Over dessert a while ago I got into a detailed discussion with a program manager who had found himself dealing with a new governance group. The new group did not know a great deal about the program.
At the first meeting they started querying how the program activities were actually going to achieve the very high-level outcomes that had been set for the program. This is actually encouraging in that it is something that a governance group should concern itself with!
However the program manager's complaint was that he had a clear concept of this connection and that it has been implicitly understood by the previous governance group but now the new group was querying it.
The problem here is probably just one of communication. We are living in an environment where there is a wide-spread demand that outcomes be 'true outcomes'. As a result the wording of outcomes is being struck at a very high-level. This tends to open up the 'gap' between program activities and outcomes because outcomes are heading off into the stratosphere in the quest of being 'true-outcomes'.
Dealing with this problem is discussed in the outcomes theory principle that All levels of a program's outcomes model should be visible.
This principle holds that every program needs to work out the links between its activities/outputs and outcomes, but that just working this out is not sufficient. If the rationale for the links is buried in long text-based program documentation it's not really of much use in the cut and thrust of real-world program management. Just a few comments at a governance group can be enough to cast doubt on whether a whole program is justified.
One approach is to refer governance groups to some detailed text-based documentation that exhaustively sets out the links between activities/outputs and outcomes. However in the middle of a governance group meeting it's usually not practical to tell people they need to read 50 pages of documentation describing the program rationale and that that will clarify everything for them!
Even if you've circulated it previously, you really can't be assured that they've all read such documentation. What a program manager usually does when challenged by a governance group in this way is that the manager tries to verbally summarize the links between activities and high-level outcomes as they see them. Depending on the time available, their eloquence, and the predisposition of the governance group members, this may, or may not, work.

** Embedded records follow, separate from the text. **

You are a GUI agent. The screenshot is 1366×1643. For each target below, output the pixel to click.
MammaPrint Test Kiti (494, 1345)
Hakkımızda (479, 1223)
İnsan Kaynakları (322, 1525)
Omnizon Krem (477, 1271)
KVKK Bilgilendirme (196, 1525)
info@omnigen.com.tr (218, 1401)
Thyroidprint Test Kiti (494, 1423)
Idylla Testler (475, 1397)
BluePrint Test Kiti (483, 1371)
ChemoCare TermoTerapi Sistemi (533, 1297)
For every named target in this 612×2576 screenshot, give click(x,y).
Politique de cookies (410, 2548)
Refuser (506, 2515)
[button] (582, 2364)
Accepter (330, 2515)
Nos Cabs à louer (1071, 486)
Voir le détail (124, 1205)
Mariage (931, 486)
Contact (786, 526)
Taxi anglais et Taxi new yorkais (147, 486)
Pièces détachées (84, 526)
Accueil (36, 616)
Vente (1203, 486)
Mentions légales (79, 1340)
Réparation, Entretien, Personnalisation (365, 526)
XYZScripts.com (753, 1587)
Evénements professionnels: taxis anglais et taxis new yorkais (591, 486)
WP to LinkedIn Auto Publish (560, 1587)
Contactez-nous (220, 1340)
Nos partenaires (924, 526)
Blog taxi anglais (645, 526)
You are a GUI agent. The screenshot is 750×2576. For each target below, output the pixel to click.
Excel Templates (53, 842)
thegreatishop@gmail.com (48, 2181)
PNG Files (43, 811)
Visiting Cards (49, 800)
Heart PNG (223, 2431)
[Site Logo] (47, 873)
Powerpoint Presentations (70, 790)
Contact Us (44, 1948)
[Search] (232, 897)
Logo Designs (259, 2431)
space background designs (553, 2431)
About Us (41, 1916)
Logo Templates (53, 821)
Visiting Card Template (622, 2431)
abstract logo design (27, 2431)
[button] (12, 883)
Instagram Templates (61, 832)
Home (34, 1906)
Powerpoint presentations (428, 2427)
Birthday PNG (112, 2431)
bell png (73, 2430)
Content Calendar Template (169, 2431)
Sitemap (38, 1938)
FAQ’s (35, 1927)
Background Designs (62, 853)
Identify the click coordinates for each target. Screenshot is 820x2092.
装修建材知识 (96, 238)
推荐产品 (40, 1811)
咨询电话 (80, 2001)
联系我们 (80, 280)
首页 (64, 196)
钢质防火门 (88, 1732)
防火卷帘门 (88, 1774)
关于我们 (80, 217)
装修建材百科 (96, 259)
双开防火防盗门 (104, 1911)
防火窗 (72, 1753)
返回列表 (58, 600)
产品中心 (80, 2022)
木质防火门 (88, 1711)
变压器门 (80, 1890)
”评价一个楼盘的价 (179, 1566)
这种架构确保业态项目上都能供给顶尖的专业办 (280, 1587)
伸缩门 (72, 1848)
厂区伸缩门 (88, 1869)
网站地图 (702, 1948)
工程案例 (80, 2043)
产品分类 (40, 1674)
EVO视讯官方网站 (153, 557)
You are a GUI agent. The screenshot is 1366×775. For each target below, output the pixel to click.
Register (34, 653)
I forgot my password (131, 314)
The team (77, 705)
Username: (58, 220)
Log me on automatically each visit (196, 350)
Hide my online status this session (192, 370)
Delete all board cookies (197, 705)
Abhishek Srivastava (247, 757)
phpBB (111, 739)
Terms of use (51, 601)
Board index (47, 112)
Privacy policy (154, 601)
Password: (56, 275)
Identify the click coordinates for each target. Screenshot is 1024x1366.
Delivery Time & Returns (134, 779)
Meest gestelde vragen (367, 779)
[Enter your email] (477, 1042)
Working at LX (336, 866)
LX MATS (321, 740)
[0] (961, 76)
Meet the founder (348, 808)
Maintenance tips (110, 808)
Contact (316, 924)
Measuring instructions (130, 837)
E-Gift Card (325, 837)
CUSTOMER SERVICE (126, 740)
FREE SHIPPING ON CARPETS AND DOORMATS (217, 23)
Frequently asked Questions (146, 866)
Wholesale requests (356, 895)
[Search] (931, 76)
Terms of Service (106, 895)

A better way is to always use a full visual outcomes model of the program as the basic framework against which all discussions about the program take place. In this case the program manager could have put a poster of the model on the wall and distributed such a model to the governance group at its first meeting. They could have also presented discussion about program activities/outputs with such a visual model.
When governance groups work with such a visual model they tend to immediately see that the work has been done setting out the links between program activities/outputs and high-level outcomes.
The accessibility of the visual model also means that the governance group is in a better position to quickly query the logic of the connection between activities/outputs and outcomes if they wish. A visual outcomes model provides them with a technical working tool to trace through the logic of claims about the way in which a program will have an effect on high-level outcomes.
The fact that a visual outcomes model can be used for all aspects of program planning, monitoring and evaluation means that there are plenty of opportunities to get a governance group familiar with it and short circuit the type of problem the program manager found himself in.
And it's not just governance groups that can be worked with in this way. Any group of stakeholders or decision-makers can be communicated with using a visual model and therefore avoiding the problem of a 'gap' opening up between lower-level activities/outputs and higher-level outcomes.